Era de los que nunca decía una palabra más alta que otra. Apretando las tuercas en la cadena de montaje, día tras día, año tras año.
Luego, en casa, recogía la cocina y hacía la colada.
Por la noche ella se acercaba: «Ven aquí, tigretón».
Y entonces a él se le iluminaba su alma de fiera.
No quería conocer otros ríos: el río Amarillo, el Nilo, el Amazonas. Le importaba más recorrer a fondo el recodo del riachuelo de su pueblo cuando pasaba por la chopera.
Y todos los mares: el de los Sargazos, los mares del Sur, el mar de Mármara, el mar Negro, cabían en la laguna del Valle de las Maderas.
No quería abarcar los cuatro puntos cardinales, sino apretar aquello que entraba en su intimidad, disfrutar de las distancias cortas, acercarse a su núcleo.
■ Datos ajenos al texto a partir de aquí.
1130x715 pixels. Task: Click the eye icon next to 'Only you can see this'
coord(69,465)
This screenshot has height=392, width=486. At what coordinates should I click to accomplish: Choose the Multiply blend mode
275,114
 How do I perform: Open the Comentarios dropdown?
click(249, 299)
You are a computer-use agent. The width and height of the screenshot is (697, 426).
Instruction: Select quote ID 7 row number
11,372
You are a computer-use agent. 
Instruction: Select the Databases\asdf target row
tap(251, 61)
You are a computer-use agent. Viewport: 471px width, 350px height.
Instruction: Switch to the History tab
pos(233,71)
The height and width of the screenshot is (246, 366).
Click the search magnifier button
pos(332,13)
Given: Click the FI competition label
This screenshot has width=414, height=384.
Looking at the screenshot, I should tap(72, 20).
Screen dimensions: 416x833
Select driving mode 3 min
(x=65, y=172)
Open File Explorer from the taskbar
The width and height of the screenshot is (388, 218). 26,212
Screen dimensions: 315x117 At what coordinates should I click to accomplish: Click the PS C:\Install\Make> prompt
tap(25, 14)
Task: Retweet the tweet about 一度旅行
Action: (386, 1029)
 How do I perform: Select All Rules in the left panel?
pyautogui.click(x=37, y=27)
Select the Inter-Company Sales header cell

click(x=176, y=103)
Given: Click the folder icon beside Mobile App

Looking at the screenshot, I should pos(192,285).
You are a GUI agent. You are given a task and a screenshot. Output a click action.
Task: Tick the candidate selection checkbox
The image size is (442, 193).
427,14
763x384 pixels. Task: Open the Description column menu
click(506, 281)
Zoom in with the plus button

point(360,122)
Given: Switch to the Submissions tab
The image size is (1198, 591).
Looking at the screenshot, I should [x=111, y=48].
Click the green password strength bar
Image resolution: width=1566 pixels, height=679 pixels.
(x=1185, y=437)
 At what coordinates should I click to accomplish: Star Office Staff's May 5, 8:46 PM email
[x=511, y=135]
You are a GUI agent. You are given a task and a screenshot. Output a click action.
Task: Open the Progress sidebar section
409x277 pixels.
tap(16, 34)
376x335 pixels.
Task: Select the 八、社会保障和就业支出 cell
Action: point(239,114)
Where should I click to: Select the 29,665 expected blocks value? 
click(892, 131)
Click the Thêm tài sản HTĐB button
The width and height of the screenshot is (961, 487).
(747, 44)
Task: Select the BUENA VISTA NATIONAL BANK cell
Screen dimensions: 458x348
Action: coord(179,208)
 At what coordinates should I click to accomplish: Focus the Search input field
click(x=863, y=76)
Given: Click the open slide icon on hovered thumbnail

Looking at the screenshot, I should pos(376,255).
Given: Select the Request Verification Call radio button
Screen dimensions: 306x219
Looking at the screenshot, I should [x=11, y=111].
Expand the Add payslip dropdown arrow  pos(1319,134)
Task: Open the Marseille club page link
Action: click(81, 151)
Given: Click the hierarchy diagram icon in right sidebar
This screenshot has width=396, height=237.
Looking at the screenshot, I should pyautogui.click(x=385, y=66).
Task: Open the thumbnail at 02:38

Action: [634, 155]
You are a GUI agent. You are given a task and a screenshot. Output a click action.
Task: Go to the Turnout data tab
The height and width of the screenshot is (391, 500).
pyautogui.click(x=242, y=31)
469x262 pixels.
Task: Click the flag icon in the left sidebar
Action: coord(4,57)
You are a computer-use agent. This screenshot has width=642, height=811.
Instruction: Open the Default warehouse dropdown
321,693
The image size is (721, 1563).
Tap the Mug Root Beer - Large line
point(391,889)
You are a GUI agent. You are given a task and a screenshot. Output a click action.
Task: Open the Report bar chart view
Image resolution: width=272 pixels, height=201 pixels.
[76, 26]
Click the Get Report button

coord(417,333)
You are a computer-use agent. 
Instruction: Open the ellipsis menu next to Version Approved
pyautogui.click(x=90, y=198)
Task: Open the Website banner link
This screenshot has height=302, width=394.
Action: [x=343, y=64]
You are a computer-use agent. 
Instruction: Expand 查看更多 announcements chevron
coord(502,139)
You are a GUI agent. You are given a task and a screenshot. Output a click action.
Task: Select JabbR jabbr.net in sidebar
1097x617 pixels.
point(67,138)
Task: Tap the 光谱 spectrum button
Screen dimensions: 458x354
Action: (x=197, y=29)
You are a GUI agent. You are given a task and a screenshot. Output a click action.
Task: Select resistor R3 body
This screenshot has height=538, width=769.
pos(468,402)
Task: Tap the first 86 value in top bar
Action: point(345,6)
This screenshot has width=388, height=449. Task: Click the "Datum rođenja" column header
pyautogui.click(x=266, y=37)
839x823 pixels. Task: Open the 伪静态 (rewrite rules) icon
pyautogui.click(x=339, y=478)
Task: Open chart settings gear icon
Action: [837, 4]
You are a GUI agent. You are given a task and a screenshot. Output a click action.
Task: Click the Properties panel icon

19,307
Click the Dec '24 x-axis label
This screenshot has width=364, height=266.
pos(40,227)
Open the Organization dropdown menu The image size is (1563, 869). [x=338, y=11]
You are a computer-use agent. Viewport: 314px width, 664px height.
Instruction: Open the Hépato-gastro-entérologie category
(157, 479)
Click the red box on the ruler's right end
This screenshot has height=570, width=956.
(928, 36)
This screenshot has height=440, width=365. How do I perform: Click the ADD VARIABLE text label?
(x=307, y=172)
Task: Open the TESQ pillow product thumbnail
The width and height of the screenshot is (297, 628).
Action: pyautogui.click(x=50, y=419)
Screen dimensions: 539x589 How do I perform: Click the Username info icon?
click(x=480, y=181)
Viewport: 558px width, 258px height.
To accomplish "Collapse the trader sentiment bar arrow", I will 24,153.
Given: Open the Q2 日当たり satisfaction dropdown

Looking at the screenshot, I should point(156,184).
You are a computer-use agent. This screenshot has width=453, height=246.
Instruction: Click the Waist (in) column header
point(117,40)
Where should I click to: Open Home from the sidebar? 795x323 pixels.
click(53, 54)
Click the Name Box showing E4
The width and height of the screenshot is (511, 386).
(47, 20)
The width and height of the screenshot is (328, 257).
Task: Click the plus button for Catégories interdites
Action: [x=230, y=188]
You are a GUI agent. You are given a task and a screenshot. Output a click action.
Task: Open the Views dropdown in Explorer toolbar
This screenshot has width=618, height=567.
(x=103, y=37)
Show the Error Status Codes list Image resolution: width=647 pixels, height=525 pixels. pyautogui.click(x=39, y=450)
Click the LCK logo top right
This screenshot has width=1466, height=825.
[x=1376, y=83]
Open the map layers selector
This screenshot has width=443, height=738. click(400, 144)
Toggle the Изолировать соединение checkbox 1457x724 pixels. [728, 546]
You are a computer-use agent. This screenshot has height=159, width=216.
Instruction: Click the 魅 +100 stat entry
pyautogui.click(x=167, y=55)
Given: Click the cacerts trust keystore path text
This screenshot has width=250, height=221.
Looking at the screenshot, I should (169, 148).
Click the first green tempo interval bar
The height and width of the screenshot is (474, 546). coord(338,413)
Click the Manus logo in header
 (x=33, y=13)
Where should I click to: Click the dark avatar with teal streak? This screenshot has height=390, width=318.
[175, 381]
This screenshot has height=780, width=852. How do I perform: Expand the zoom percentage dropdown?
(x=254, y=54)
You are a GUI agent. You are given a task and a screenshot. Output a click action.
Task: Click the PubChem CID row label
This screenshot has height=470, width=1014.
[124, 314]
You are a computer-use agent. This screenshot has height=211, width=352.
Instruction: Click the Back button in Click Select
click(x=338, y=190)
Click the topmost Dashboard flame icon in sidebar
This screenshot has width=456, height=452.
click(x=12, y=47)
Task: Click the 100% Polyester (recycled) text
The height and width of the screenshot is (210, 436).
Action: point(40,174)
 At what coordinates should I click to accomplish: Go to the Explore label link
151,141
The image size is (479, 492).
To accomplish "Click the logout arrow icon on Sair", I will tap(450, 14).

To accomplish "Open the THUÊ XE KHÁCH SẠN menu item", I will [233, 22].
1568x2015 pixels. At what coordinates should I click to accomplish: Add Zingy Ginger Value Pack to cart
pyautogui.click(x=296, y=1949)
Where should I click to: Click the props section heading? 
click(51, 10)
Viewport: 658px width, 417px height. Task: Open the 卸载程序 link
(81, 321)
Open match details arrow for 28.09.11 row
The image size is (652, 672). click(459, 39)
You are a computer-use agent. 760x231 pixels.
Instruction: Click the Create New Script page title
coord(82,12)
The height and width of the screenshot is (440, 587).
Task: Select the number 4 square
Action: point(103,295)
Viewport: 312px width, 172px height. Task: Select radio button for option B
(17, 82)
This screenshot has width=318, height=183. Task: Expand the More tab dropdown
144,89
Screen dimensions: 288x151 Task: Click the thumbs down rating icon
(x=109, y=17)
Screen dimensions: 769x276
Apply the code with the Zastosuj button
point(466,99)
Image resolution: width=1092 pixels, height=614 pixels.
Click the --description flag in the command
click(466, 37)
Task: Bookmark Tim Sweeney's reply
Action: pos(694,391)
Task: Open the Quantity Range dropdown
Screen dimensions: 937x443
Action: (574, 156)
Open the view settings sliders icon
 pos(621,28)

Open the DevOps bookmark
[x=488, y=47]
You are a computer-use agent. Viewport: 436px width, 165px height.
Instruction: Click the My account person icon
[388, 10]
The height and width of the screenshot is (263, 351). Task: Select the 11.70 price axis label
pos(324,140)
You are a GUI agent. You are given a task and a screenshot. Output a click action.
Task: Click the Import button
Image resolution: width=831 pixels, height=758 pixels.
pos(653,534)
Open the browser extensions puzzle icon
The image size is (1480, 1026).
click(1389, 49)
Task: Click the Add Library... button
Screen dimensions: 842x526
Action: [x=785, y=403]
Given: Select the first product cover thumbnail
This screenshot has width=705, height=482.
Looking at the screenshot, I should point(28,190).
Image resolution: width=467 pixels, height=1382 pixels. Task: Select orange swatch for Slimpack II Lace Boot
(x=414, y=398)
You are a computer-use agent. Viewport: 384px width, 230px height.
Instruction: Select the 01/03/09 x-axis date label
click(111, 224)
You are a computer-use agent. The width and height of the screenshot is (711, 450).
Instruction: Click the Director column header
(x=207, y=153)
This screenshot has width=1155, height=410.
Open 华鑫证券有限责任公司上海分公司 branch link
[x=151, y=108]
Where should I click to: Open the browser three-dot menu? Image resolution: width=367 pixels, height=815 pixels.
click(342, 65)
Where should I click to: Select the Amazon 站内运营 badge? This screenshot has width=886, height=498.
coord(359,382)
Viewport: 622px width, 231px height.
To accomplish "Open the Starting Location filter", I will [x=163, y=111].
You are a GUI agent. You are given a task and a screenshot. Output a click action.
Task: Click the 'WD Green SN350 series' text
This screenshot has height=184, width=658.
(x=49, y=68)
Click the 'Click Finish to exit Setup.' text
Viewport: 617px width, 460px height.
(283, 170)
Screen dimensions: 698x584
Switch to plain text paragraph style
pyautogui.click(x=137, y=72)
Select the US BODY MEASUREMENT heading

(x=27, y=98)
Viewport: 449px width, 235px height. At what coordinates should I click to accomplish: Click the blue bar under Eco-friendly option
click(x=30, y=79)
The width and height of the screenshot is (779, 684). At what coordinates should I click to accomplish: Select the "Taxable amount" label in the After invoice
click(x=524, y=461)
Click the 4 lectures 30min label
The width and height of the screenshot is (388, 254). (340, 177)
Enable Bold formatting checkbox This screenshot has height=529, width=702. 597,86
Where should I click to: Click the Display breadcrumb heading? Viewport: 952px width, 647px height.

Cuando lo veía a él, incluso medio dormido ante el televisor, se le abría un abanico de posibilidades. Cavar hacia dentro no tenía límites. Aunque otra gente se aburriera y cambiara de parcela sin ni siquiera arañar la tierra.
Era una mujer de las de antes. De un solo hombre. Era capaz de encontrar agua hasta en el desierto del Kalahari.
Y él había aprendido a respetarla. Porque no había otra igual en el mundo. Que lo quisiera tanto y que fuera más inteligente que ninguna.